Function calls, the stack - c

So I don't know why but I learned that when you call a function and pass an argument to it, it deals with it on the stack(processor?).
Can someone please explain it?
then how does it change values of variables, blocks of memory and so on?

There is no guarantee that parameters are passed on the stack, it's architecture and compiler dependent.
As to how values and memory get changed -- when you call a function that must make changes that are seen by the caller, it's normal that what you provide is not the actual value, but rather the address of (pointer to) that value. As long as the function knows the proper memory location it can make these changes.

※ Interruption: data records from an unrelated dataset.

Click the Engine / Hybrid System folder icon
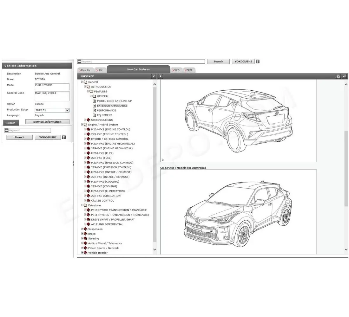 point(85,125)
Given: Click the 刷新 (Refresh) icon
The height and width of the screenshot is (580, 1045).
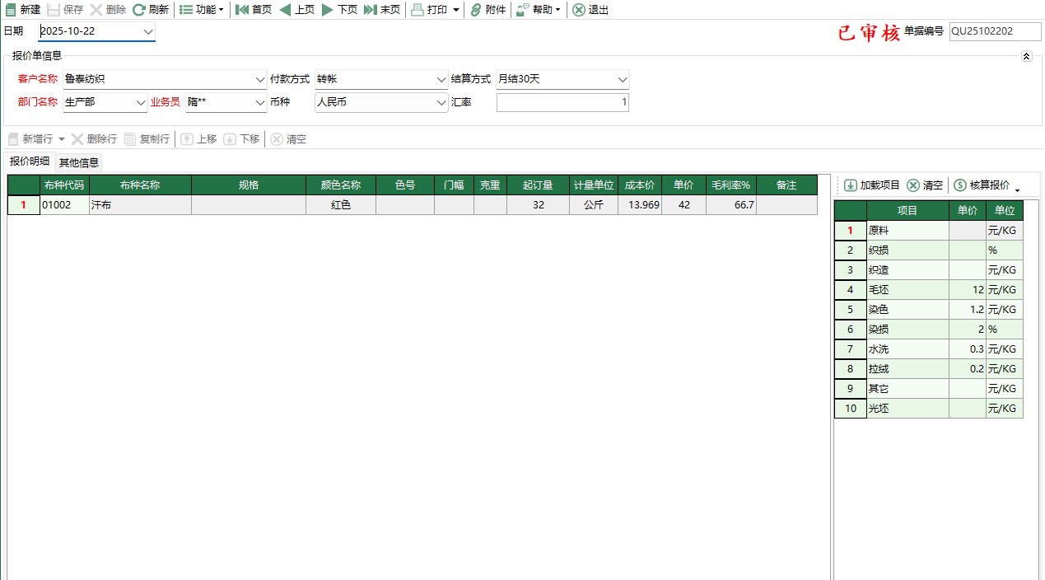Looking at the screenshot, I should (x=139, y=10).
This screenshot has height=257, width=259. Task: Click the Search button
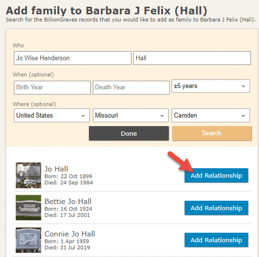point(212,133)
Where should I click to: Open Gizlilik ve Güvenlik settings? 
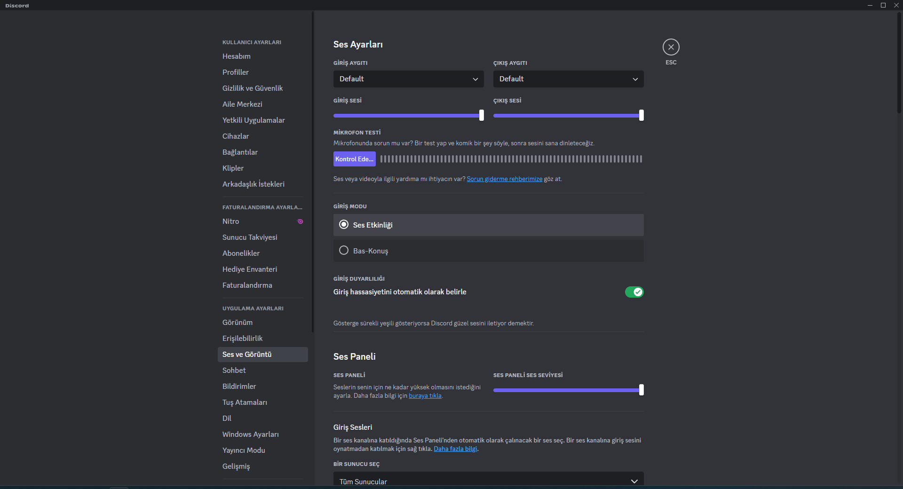click(253, 88)
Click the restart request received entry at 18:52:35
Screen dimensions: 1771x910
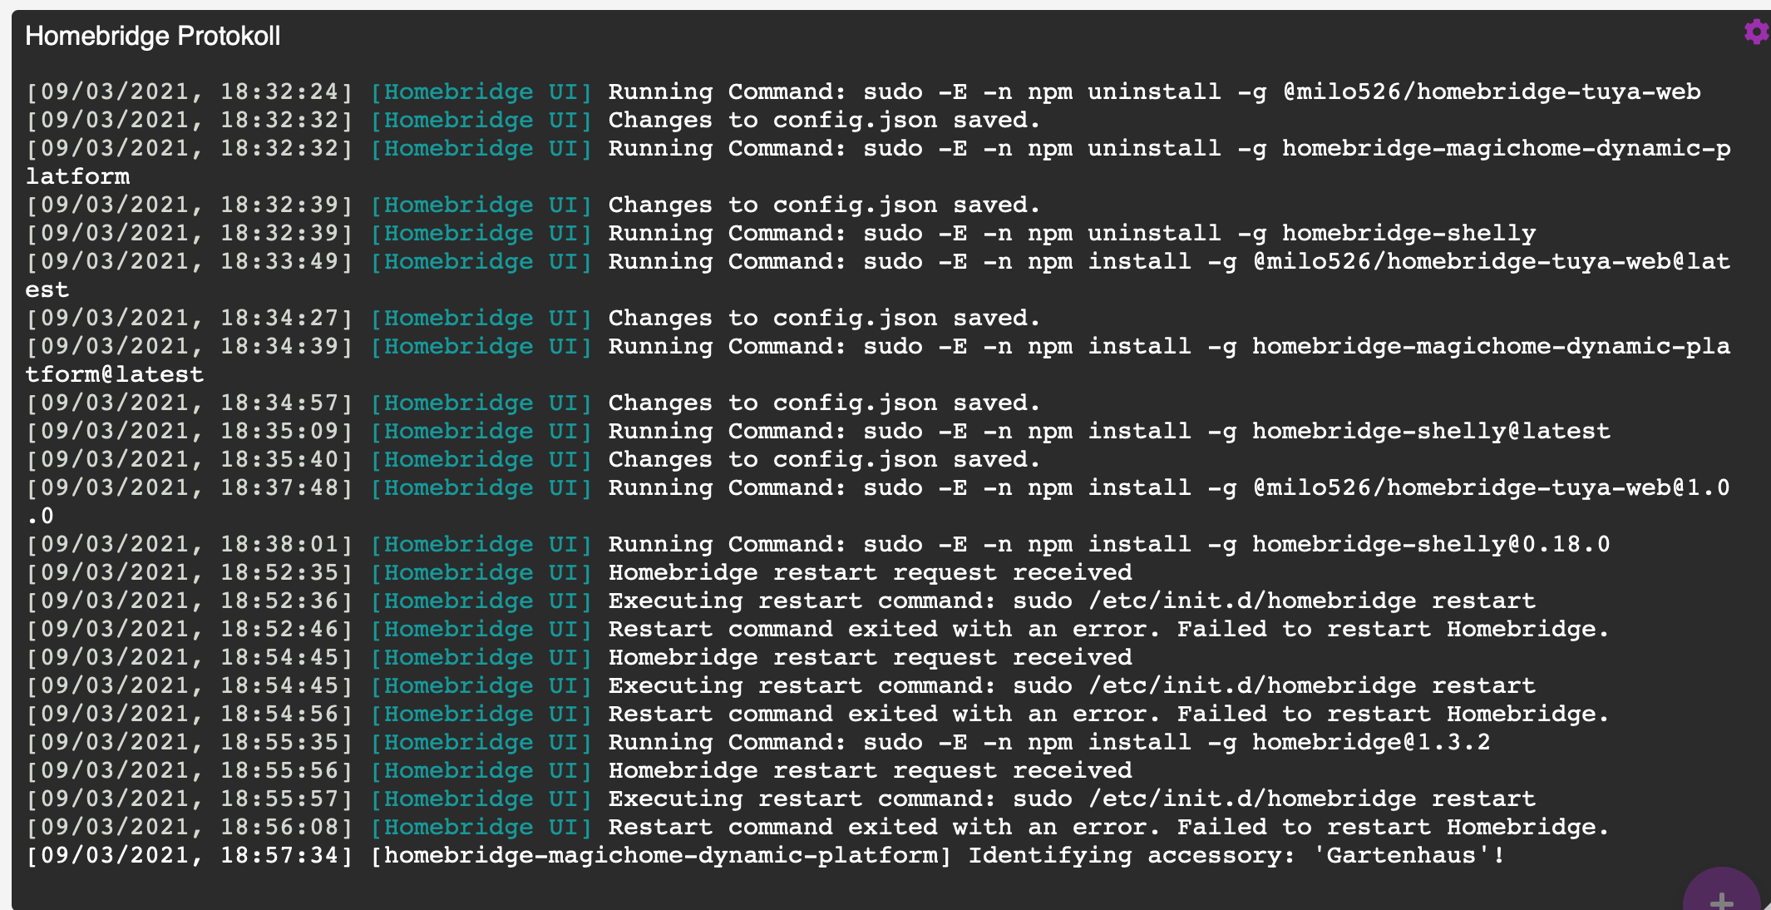click(x=870, y=572)
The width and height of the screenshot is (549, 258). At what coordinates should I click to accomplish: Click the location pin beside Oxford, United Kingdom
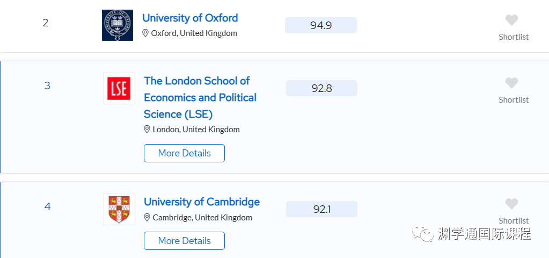pyautogui.click(x=145, y=33)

Stack is used in most cases to pass arguments to function. The reason for using it is that you are not bound to fixed memory places (for arguments) to have your function functional. If you had function that could take arguments from fixed memory you would probably only be able to run it if the memory was free and you would be able to run just one instance of it. Stack gives you the possibility to store your arguments to current context of your program at any time. On x86 processors there is register that points to end of the stack and other register that points to the begining. Those are actualy just addresses to main memory where you want your stack to reside.
There is PUSH instruction that moves the stack-end register to the next place and stores specified data (could be value from other register or at some address or direct value) to address pointed by stack-end resgister. The other instruction is POP and it works the same just the other way around. This way, if you stick to the plan and keep track of what you pushed to stack, you can have your functions work from any context.
There are some other less used options to pass arguments like via registers, which are used for example by bios interrupts. If you want to know more about this I suggest you read something on "Calling conventions".

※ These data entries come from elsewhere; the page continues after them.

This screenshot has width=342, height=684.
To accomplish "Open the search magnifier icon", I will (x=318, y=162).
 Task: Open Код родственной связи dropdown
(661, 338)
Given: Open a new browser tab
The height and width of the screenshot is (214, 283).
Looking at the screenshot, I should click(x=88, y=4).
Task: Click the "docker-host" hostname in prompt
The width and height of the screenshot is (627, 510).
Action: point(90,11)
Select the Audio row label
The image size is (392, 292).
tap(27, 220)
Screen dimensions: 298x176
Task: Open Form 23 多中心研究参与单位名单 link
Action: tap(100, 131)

Lets start with this suppose you have a function
int foo(int value) {
int a = 10;
return a;
}
So whenever a function call is made OS needs some memory space to allocate the local variables of the function int a in this case and arguments to the function passed int value in this case. This memory requirement is fulfilled by allocating memory on stack. A stack is nothing but a memory region allocated to each process and it actually behaves as a stack data structure(LIFO).
Now the question arises what all things are stored on stack when a function call is made. The first thing pushed on the stack are the arguments passed to the function in reverse order(if more then one).
2. Then the return address of the function which called this function (because once this function foo completes execution it should return back to the place in the code from where it was called)
3. Finally local variables of the function called are pushed on the stack.
Once the called function completes executing the code it returns back to the return address previously stored on the stack and thus we say function call completes or returns.
In this case the function has a return value which it passes back to the callee function.
The space is then free to use and can be overwritten in the subsequent function calls.
(Now if you connect the dotes you can realize why local variables(automatic variables) in a function have scope limited to the life of the function call (you asked a SO question related to scope which was closed) because once a call returns the memory space allocated for these locale variable is gone(it is still there but you cant access them once a function returns) so life of these automatic variable int a in this case limits till foo() returns to the callee function.
Side Note:: I have read many questions that you have posted in SO. I guess you are trying to learn C and basic working of the underlying hardware and OS in general and the confusion in between them is killing you.
I would suggest you some pointers apart from the answer to this question to read and understand which will give you lots of insight into the questions you are facing.
For C refer K&R it is the best book.
In the starting read little bit about OS concepts(Memory handling, Virtual Memory in particular)
Try imagine the working of a system in broad sense as in how different components are interacting.
Some good links for understanding memory related stuff and system internals http://duartes.org/gustavo/blog/best-of
and if you want to dive into stack space for a function call try this link http://www.binarypirates.in/2011/02/17/understanding-function-stack-in-c/
Hope this helps

Related

Can I find how much stack memory is currently used in a Mac thread?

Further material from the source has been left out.